(Element lookup records)
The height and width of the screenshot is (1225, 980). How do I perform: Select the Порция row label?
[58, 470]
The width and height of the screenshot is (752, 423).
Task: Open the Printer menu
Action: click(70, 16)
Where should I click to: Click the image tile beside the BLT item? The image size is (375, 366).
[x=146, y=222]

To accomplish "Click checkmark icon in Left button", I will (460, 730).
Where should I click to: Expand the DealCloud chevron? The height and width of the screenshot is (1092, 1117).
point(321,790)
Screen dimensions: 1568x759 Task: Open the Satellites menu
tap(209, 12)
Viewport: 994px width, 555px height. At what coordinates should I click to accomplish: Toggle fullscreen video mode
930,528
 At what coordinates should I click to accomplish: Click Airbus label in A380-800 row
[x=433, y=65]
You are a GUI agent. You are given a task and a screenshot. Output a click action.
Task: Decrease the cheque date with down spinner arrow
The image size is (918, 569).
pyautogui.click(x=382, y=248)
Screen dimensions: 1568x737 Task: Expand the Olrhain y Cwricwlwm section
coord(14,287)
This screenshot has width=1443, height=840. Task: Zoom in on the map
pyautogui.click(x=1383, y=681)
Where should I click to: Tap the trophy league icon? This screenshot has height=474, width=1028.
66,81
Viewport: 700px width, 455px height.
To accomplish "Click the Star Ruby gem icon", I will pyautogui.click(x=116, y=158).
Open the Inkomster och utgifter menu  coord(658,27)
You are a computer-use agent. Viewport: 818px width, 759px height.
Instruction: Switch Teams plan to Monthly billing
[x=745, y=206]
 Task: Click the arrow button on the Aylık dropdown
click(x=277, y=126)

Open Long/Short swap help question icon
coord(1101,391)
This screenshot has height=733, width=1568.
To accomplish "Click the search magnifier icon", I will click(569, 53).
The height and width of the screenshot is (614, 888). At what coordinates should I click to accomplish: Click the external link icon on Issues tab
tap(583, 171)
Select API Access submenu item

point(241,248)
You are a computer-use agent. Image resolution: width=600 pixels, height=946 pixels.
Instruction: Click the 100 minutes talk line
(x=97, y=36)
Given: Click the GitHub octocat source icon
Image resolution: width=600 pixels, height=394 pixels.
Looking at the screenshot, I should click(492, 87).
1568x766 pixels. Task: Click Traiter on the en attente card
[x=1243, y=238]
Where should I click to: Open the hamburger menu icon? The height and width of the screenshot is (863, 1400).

▸ Exercise prompt: Write the listing, starting at its first line and ending at the line containing "[x=146, y=222]", as a JSON list of strings with one string per line, omitting blank lines.

▸ The answer:
[
  "The height and width of the screenshot is (1225, 980). How do I perform: Select the Порция row label?",
  "[58, 470]",
  "The width and height of the screenshot is (752, 423).",
  "Task: Open the Printer menu",
  "Action: click(70, 16)",
  "Where should I click to: Click the image tile beside the BLT item? The image size is (375, 366).",
  "[x=146, y=222]"
]